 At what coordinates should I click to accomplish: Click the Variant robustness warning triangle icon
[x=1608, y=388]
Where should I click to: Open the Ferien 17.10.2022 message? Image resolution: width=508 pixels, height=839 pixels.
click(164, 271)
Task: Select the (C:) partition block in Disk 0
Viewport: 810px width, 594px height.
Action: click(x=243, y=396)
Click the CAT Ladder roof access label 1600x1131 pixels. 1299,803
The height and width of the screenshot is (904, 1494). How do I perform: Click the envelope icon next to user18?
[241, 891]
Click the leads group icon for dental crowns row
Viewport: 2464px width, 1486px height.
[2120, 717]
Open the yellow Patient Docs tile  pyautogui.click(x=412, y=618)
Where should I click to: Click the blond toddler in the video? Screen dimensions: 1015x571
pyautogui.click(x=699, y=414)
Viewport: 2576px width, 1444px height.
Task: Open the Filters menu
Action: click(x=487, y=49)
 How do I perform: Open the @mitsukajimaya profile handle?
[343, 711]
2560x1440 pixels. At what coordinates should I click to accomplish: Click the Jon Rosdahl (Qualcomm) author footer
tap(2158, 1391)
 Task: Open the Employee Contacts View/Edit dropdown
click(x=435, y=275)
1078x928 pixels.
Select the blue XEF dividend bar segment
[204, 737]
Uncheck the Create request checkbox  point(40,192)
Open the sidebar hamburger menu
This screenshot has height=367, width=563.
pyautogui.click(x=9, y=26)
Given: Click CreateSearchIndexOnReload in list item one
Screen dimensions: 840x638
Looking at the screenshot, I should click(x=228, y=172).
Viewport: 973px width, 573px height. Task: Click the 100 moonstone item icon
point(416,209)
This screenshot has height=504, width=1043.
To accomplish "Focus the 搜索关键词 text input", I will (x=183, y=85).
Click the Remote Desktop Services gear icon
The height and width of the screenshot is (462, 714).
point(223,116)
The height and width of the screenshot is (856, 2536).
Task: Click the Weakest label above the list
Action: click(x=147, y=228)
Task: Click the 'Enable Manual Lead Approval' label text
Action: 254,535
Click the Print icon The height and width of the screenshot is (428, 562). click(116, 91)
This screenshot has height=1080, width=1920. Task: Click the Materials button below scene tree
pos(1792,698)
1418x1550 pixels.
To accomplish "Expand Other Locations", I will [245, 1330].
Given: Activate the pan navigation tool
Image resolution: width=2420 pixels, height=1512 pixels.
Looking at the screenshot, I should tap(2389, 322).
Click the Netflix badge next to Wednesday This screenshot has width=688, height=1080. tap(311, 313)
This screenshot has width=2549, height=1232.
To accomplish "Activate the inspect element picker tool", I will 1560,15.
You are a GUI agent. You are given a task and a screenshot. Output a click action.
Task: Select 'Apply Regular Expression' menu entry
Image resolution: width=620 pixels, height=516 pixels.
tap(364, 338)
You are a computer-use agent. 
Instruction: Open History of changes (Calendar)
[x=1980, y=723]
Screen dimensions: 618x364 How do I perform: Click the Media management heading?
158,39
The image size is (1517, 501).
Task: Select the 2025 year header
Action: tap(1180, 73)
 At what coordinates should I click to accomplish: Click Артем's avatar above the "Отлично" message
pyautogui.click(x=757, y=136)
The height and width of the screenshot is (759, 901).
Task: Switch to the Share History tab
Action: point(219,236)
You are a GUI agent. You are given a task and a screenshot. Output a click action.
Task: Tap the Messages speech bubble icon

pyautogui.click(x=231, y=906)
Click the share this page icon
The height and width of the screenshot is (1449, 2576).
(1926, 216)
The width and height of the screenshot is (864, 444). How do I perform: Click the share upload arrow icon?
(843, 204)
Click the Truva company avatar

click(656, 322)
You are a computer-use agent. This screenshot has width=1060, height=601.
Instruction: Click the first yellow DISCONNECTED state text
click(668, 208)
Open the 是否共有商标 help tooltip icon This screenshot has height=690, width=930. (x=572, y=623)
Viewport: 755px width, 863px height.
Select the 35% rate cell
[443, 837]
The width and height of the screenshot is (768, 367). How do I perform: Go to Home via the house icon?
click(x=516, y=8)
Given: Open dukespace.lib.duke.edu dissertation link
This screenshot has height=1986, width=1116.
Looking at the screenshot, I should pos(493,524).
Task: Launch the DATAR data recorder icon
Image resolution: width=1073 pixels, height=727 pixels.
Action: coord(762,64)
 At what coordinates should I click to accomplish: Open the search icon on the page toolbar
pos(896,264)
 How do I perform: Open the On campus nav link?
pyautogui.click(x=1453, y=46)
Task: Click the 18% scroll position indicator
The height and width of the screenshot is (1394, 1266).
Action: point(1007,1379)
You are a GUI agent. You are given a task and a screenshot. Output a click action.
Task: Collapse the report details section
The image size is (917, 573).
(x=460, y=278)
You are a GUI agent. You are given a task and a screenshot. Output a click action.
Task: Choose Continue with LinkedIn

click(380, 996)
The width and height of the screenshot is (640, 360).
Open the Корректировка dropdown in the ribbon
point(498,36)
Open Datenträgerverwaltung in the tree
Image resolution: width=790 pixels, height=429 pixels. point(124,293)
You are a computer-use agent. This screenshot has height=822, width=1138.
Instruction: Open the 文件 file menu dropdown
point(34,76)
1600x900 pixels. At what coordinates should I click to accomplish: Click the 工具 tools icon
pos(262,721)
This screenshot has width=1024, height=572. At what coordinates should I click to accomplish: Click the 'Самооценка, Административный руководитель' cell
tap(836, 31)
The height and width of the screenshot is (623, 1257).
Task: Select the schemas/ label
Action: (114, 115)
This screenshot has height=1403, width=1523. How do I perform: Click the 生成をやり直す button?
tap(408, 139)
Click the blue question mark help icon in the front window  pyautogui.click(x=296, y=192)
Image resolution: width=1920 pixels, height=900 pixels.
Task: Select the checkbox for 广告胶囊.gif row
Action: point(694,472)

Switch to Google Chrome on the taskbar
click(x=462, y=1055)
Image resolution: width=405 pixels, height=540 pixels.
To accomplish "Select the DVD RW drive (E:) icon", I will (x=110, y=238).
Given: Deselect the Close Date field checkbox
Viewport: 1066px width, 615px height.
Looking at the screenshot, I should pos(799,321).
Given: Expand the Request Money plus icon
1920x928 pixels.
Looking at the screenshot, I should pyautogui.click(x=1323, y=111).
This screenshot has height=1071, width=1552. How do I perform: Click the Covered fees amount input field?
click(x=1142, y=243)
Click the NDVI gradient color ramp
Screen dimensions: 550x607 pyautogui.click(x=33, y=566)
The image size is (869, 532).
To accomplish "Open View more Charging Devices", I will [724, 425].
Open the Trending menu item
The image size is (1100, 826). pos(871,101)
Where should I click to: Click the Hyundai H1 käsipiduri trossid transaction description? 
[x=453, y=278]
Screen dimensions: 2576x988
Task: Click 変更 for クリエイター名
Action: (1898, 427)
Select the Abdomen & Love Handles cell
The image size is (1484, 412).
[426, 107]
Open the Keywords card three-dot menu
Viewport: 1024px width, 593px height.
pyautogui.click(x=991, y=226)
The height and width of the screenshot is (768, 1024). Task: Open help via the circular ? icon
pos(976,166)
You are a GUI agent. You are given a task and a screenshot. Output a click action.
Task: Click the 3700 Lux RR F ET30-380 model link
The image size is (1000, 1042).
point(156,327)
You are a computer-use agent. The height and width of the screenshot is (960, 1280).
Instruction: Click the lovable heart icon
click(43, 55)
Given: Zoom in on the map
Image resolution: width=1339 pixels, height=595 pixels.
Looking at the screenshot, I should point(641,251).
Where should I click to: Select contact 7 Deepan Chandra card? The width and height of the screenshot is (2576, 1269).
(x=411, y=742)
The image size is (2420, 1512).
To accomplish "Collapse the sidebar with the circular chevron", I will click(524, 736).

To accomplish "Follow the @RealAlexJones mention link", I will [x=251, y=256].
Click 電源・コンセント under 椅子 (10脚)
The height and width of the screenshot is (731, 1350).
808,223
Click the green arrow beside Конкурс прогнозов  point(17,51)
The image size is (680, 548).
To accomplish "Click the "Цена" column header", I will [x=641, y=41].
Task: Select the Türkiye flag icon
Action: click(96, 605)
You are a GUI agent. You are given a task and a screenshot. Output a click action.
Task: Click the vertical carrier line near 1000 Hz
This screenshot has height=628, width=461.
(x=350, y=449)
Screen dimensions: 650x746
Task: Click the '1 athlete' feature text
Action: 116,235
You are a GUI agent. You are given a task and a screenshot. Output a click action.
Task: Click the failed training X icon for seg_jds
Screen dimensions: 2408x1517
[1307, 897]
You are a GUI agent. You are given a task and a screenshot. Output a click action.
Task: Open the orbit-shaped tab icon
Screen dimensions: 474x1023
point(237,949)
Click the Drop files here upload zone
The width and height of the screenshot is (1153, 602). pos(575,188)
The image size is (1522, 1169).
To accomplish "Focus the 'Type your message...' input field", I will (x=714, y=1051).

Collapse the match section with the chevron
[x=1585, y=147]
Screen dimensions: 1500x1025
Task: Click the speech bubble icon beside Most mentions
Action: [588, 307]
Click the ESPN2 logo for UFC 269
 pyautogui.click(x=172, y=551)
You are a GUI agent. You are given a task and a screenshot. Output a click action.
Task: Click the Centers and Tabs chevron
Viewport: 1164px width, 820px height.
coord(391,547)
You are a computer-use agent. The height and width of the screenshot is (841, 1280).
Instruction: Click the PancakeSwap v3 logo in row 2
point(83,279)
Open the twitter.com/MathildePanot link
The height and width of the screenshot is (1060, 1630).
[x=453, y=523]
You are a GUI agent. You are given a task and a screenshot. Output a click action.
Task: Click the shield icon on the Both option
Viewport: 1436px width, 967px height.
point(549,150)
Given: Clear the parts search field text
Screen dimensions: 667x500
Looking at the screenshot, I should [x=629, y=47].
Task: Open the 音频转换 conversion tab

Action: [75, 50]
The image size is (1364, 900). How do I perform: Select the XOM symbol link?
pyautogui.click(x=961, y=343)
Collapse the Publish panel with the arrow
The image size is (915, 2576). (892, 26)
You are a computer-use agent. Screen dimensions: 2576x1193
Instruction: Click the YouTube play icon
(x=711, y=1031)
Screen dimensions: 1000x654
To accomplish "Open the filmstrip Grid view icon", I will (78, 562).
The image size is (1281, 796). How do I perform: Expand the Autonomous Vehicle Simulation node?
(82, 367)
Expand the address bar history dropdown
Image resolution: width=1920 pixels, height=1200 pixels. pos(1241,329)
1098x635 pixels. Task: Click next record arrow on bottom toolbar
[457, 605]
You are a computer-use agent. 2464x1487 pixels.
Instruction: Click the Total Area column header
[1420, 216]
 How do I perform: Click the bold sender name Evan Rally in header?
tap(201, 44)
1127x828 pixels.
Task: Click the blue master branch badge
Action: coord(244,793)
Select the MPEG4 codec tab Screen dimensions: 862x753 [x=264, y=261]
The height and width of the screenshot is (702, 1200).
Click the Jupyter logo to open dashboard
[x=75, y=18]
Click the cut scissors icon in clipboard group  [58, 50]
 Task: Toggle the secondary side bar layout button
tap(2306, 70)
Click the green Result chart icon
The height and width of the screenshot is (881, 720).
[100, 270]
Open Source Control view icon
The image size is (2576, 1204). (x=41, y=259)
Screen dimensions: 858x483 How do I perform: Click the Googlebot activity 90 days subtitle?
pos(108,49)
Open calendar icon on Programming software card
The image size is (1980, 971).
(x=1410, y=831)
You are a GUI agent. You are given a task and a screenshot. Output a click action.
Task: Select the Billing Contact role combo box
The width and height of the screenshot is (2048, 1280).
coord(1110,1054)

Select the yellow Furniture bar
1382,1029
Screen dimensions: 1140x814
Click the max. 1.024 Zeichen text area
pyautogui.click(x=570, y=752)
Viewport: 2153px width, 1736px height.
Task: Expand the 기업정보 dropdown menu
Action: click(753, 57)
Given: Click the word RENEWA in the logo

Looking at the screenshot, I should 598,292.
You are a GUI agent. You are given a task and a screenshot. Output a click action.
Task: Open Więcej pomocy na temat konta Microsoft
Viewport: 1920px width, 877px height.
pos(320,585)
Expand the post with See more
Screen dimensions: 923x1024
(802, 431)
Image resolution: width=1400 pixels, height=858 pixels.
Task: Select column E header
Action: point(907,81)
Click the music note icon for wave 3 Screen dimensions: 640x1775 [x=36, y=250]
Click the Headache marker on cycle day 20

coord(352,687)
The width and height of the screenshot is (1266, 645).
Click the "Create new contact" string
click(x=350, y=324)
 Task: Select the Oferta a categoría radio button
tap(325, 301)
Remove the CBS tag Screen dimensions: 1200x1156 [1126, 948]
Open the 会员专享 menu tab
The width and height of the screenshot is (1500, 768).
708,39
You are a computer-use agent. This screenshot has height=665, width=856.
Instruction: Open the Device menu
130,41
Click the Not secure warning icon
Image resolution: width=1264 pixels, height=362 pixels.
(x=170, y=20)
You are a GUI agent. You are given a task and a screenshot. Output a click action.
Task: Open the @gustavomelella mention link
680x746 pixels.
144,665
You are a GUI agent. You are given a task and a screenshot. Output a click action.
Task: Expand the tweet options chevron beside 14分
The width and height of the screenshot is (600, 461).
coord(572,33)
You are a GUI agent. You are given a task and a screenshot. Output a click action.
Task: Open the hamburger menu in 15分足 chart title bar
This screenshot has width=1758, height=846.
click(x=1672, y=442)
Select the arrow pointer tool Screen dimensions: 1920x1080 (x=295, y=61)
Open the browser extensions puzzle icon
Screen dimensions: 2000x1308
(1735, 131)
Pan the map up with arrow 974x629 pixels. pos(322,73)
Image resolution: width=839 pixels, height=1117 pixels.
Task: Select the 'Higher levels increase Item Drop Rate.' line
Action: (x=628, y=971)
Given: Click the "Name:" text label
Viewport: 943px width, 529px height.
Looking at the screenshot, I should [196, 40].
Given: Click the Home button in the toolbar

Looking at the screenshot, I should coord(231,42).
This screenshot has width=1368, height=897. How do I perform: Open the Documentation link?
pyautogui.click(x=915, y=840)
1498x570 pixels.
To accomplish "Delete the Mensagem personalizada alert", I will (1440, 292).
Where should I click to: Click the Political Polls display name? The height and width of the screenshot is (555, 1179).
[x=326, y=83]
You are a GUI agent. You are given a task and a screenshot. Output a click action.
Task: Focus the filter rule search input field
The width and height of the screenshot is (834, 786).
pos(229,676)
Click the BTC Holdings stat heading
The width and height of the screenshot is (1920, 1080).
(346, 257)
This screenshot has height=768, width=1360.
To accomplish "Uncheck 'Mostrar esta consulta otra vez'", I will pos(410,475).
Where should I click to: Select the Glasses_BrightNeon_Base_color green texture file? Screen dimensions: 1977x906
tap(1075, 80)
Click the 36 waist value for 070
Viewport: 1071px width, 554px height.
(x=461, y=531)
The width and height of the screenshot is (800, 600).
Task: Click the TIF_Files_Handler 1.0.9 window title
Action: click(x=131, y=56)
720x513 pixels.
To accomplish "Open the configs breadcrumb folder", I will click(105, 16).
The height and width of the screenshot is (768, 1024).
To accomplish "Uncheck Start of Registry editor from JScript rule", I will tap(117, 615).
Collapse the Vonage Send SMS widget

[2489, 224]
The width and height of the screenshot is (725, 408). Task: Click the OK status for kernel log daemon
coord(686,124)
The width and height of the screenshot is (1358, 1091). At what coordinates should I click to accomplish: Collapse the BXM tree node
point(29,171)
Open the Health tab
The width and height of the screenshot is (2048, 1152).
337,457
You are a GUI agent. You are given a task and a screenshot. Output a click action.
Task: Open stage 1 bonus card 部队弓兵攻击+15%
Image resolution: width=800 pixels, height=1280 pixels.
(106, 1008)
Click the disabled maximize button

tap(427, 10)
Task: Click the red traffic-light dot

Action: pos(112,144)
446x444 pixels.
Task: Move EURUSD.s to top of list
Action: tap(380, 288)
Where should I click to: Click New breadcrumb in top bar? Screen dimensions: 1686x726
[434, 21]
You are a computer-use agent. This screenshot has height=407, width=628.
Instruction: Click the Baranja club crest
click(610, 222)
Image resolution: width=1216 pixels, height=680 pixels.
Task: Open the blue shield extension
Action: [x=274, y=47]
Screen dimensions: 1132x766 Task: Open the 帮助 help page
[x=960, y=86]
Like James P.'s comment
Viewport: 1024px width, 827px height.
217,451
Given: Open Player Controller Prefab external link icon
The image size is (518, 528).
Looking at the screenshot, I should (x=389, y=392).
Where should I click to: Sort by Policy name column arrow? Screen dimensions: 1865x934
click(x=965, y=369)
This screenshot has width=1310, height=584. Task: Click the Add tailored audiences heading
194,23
== == ==
WHAT THE EXERCISE ASKS. Please rescale the rows from the start of the records through the line holding "click(164, 271)", inclusive. Write each of those lines again, requests included, with every coordinate in the answers multiplied by 2.15 and rounded to a whole number, halves up, and give only those lines.

RESULT FOR THIS EXERCISE.
 At what coordinates should I click to accomplish: Click the Variant robustness warning triangle icon
[x=3457, y=834]
Where should I click to: Open the Ferien 17.10.2022 message? Image resolution: width=508 pixels, height=839 pixels.
click(353, 583)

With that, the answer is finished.